The HSIB said: "There was no effective communication with Rana and the events that occurred traumatised staff."

Ms Carr said Ms Abdelkarim was at greater risk during childbirth as she had undergone female genital mutilation as a girl.

She said that during the birth of her first daughter, "that was a consideration because Modar", who was present, "was able to advocate for her".

Image caption,

Modar Mohammednour is now bringing up his two daughters alone

Ms Carr said because Mr Mohammednour was absent in the birth of their second daughter and there were poor interpretation services, Ms Abdelkarim and her husband "didn't understand what was happening", which "resulted in a complete breakdown in communication and led, unfortunately in part to her tragic death".

She added: "The Trust's guidelines for massive obstetric haemorrhage and 'Code Red' were not followed.

"The emergency call bell was not activated when staff observed the mother's bleeding which meant that for almost 30 minutes the obstetric emergency was unknown except to the people in the mother's room."

Mr Mohammednour, who is now bringing up his two daughters alone, said six-year-old Reem asks him "all the time about her mum."

"My excuse is just to say to her 'she is in paradise'," he added.

'Serious safety incidents'

Interpretation problems and the handling of heavy bleeds were highlighted in a report by the Care Quality Commission, following an un-announced inspection of the Gloucestershire Royal NHS Foundation Trust in April 2022.

It found a high number of serious safety incidents involving mothers and babies.

The report also said staff could not always identify when a woman's condition was deteriorating, with women like Laura Bowtell losing her baby Margot after staff failed to identify she should have given birth in a consultant-led unit.

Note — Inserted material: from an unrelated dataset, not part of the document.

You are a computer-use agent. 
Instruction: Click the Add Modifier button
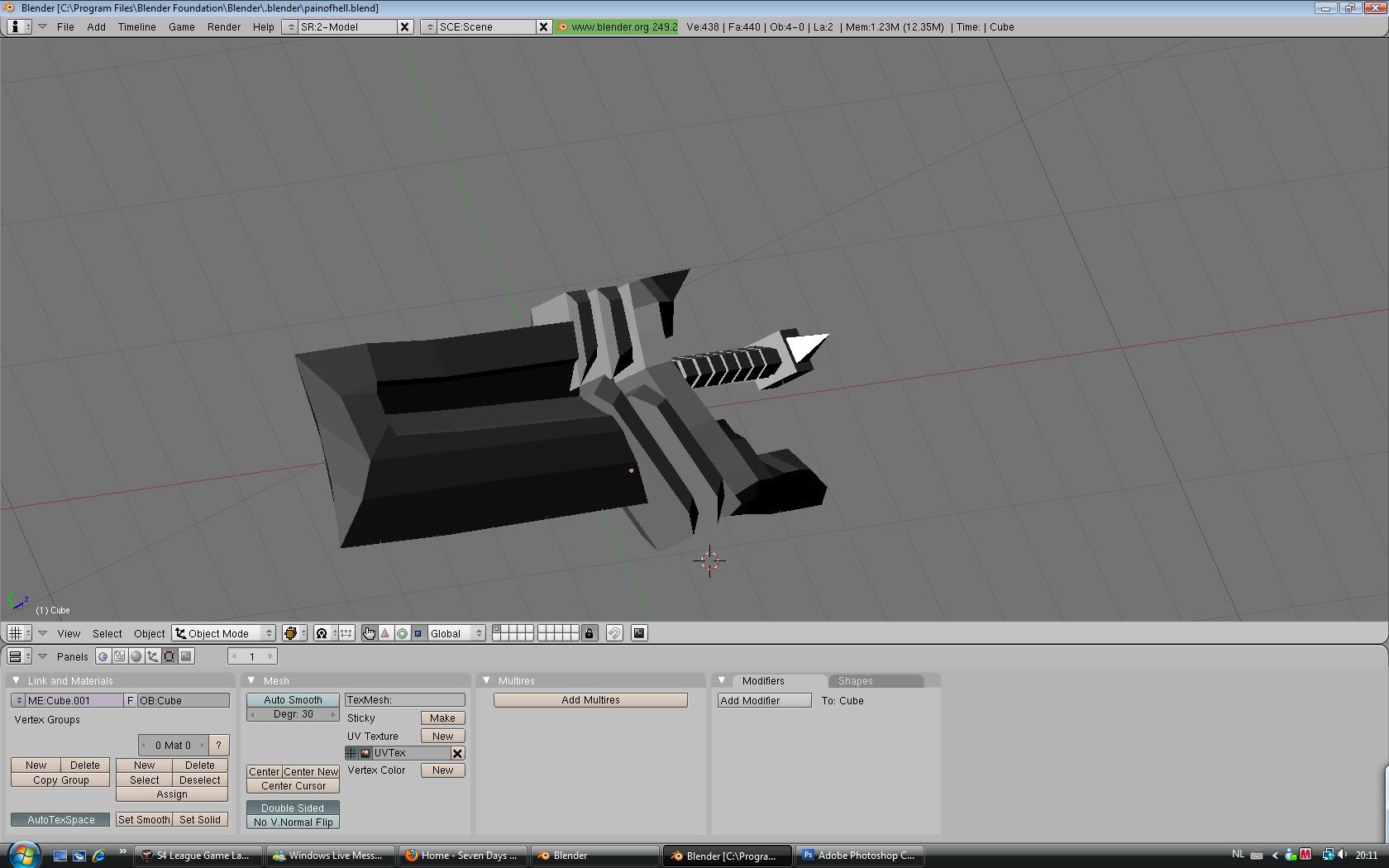pos(764,700)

The hospital said they had implemented all 10 recommendations made in the HSIB report.

Deputy chief executive of the trust, Professor Mark Pietroni, said the service continues to make improvements "in the interest of patient and staff safety" after the CQC inspection, including one to one care in labour.

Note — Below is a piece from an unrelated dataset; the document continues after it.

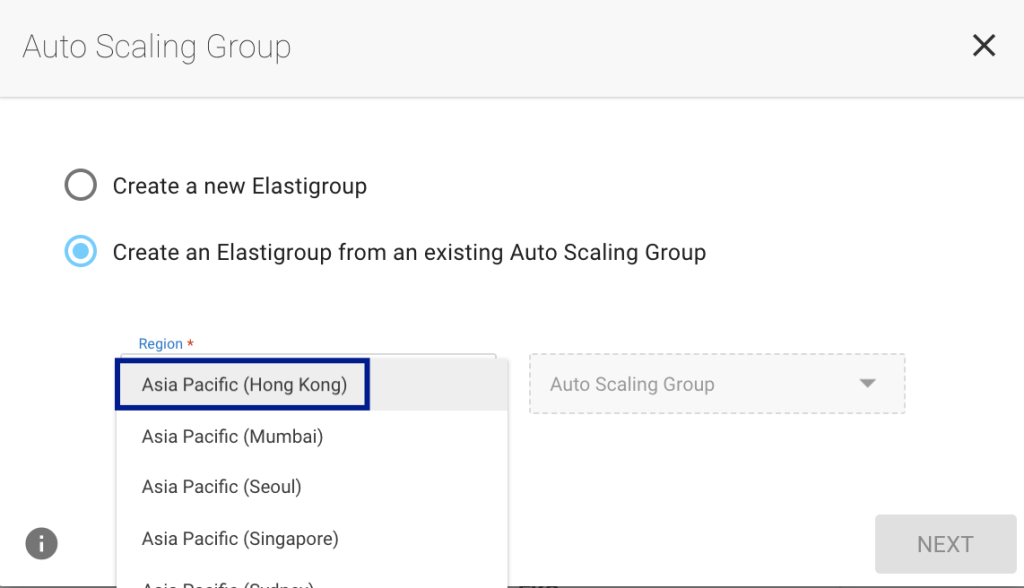Pick Asia Pacific (Seoul) region option
The height and width of the screenshot is (588, 1024).
(x=221, y=487)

He added: "Tragedies such as these are thankfully rare and it is important to stress that our maternity outcomes are in line with comparable maternity units, nationally."

He said it was "vital" for the hospital to "take every opportunity to understand the factors that might have contributed to such a tragic outcome" and to "learn and make care as safe as possible."

Image source, Google

Image caption,

Interpretation problems and the handling of heavy bleeds were highlighted in a report by the Care Quality Commission, following an un-announced inspection in April 2022

The latest published maternity safety data from MBRRACE-UK showed in 2020, the year before Ms Abdelkarim died, Gloucestershire was one of just six trusts in the country that had two "red flag" warnings for having stillbirth and newborn death rates more than 5% above the average for similar units.

In one case that year, baby Freddie Whewell had his skull fractured in delivery and his brain was starved of oxygen.

An inquest found his mother, Jay Whewell, was third in the queue for an emergency caesarean and Freddie might have lived had he been delivered sooner.

MBRRACE Lead, Professor Elizabeth Draper, told the BBC, stillbirth and neonatal mortality is a fairly rare outcome- so the numbers are quite low - which means some "natural variation".

'Safest possible service'

Professor Draper said while being identified as red "wouldn't necessarily identify them specifically as a unit that has a particular problem", it is "really important" for those units identified as red to "look at all" the "cases of still birth and neonatal mortality" and "review the care provided for those cases".

Professor Pietroni said a review was carried out after the MBBRACE-UK report and the trust had "identified key themes for learning and intervention".

He said the data for 2021 "shows a marked reduction in stillbirths and neonatal deaths" and they were "absolutely committed to delivering the safest possible service", leaving "no stone unturned" in their efforts, "including exposing" themselves to "external reviews".